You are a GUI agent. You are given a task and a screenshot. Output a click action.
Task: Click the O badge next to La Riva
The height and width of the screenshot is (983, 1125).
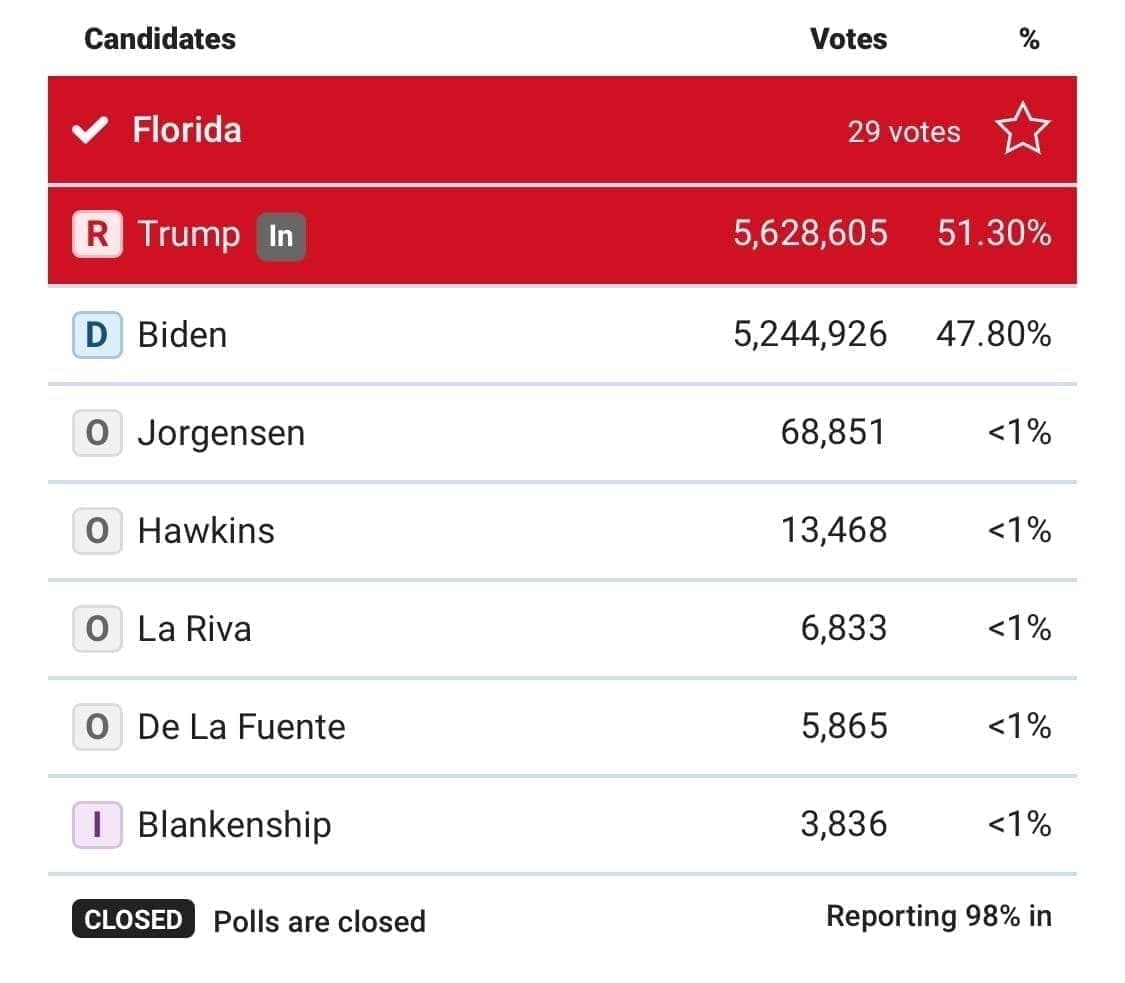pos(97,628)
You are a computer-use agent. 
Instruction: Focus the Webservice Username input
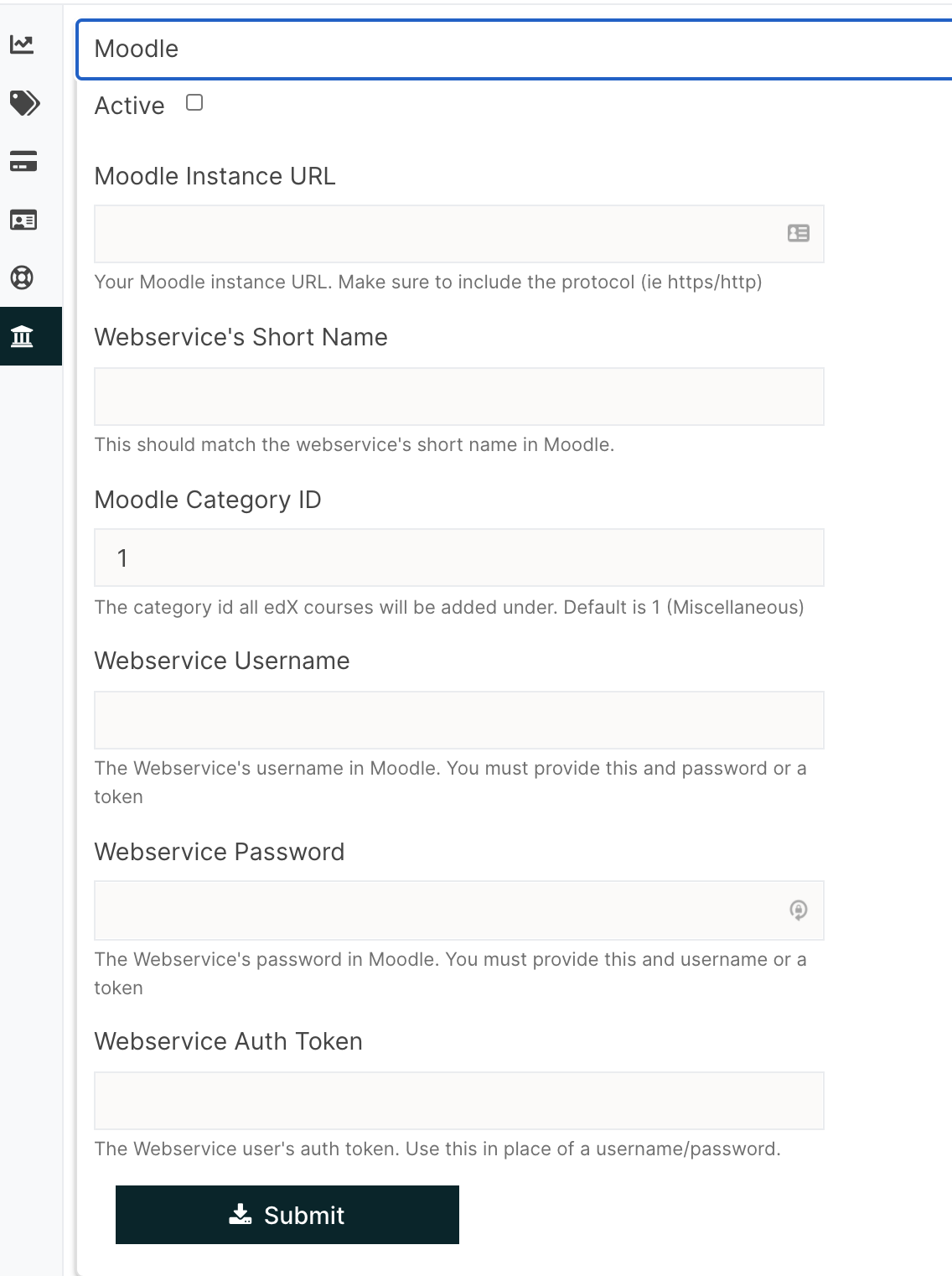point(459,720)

...

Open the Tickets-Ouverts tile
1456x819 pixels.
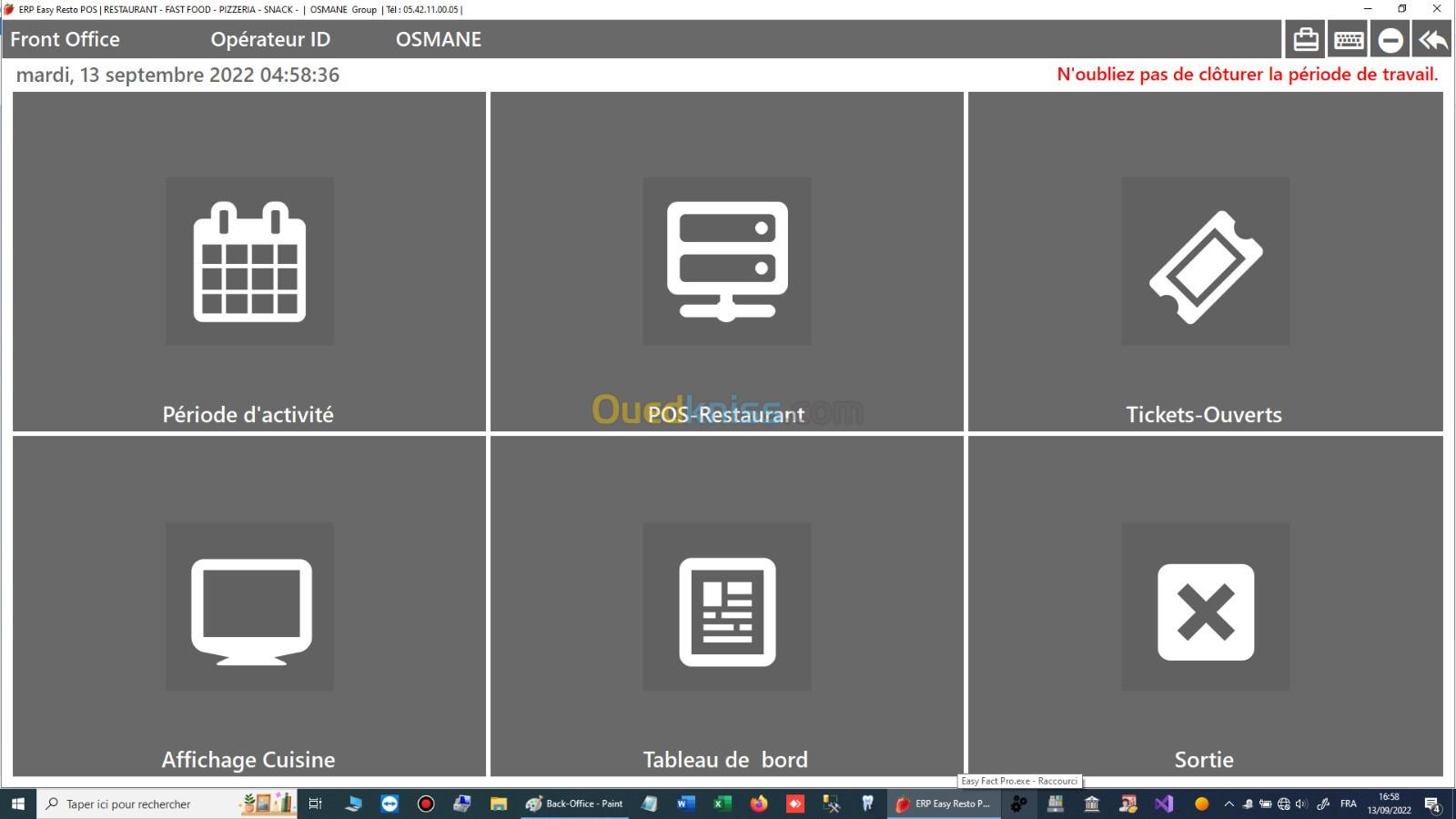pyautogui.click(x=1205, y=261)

* * *

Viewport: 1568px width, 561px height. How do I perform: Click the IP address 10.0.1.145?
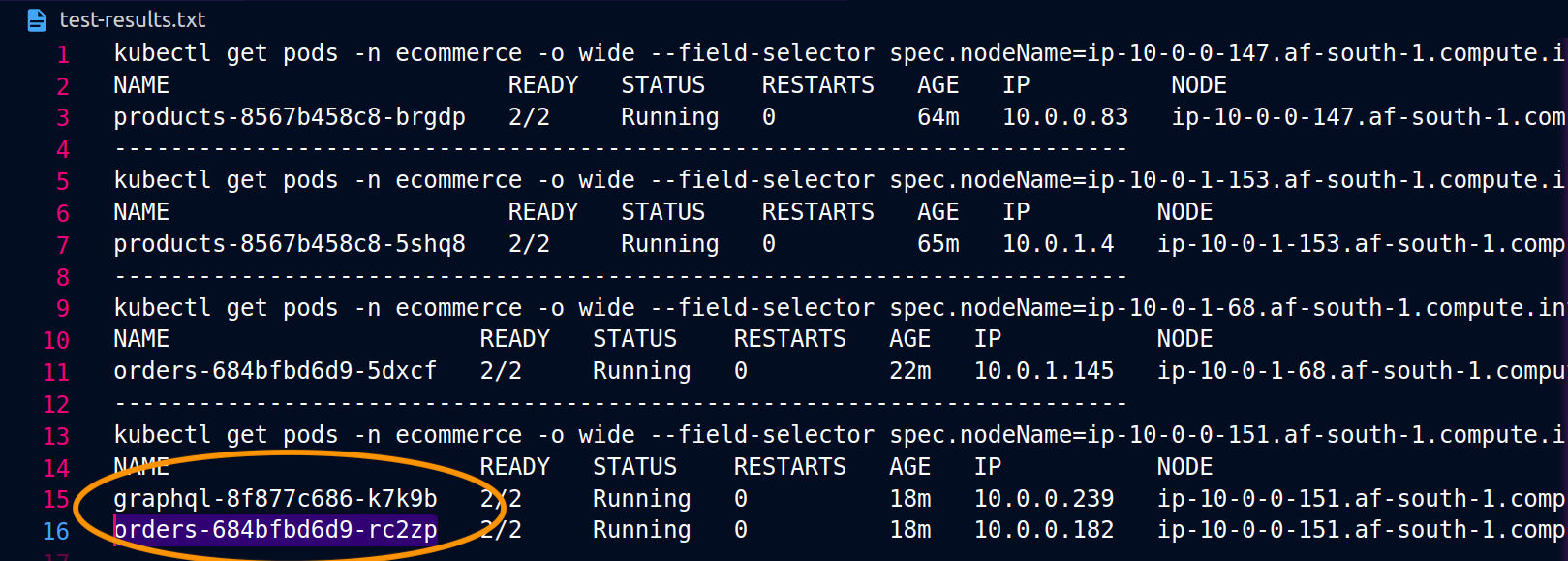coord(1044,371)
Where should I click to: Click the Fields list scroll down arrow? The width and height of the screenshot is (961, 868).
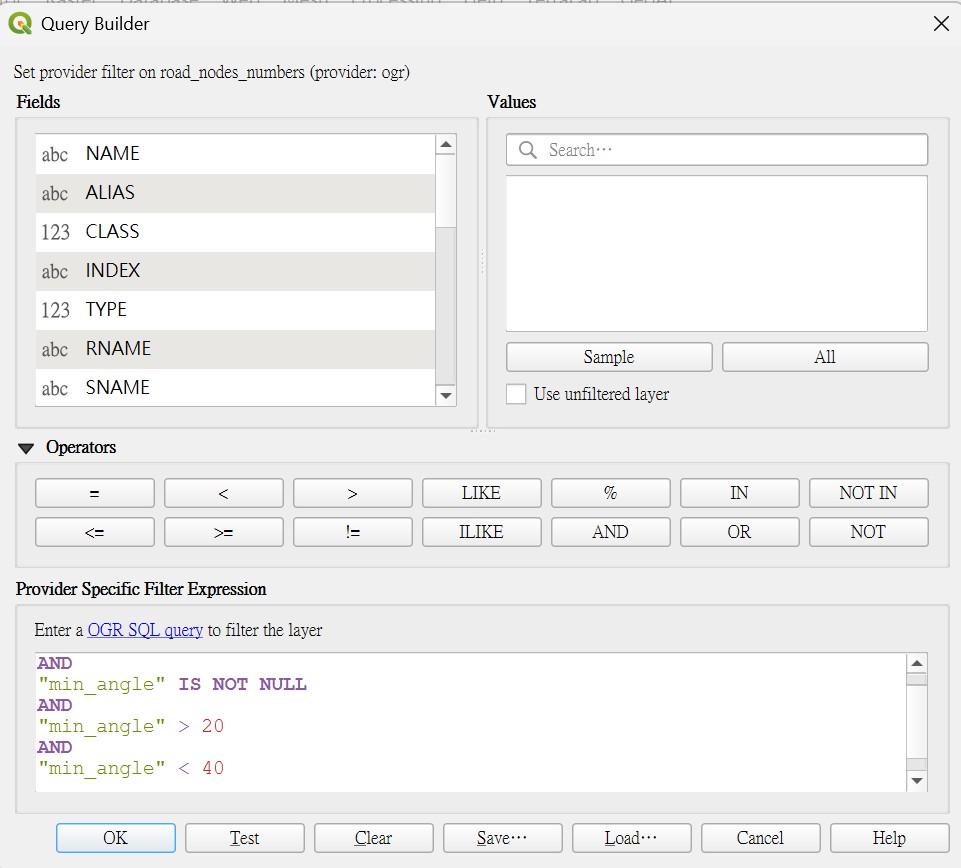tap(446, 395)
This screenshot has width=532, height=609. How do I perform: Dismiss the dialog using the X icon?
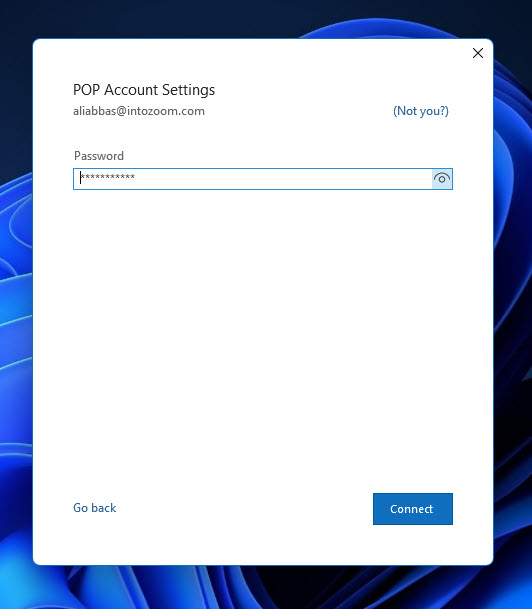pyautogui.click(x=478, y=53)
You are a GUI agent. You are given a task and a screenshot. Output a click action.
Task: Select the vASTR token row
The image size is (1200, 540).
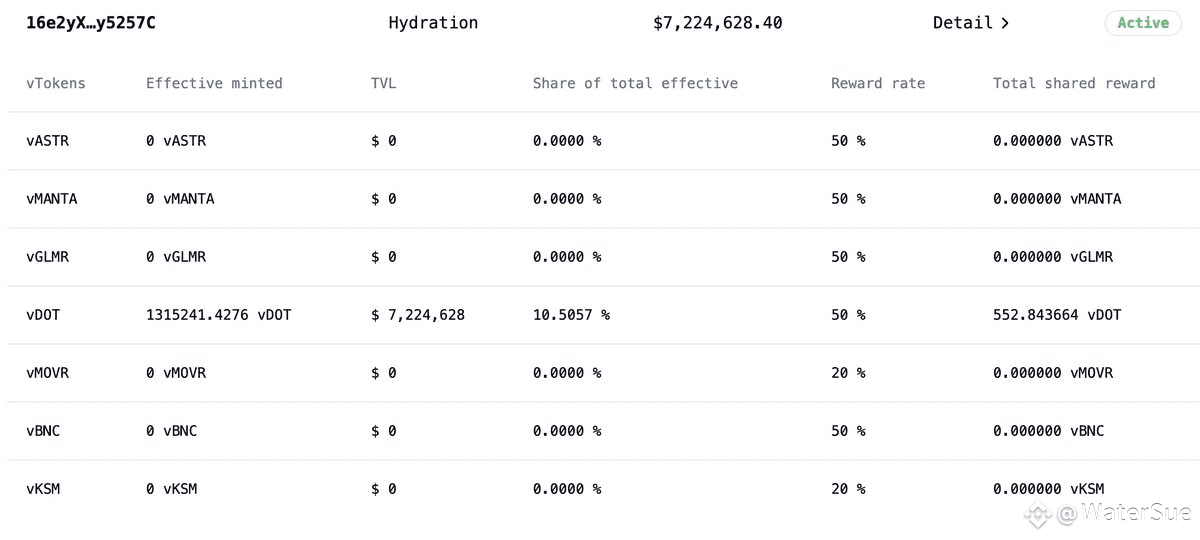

### WHAT THIS TASK INVOLVES
Above are entries with pictures among them. Write out exactly the lines from the one containing "Viewport: 1568px width, 561px" through the one containing "The image size is (1200, 540).", ends included, and leave those pictures out.

### TASK ANSWER
Viewport: 1568px width, 561px height. How do I perform: Click the IP address 10.0.1.145?
coord(1044,371)
Where should I click to: Click the Fields list scroll down arrow? The width and height of the screenshot is (961, 868).
tap(446, 395)
This screenshot has width=532, height=609. How do I perform: Dismiss the dialog using the X icon?
pyautogui.click(x=478, y=53)
You are a GUI agent. You are given a task and a screenshot. Output a click action.
Task: Select the vASTR token row
The image size is (1200, 540).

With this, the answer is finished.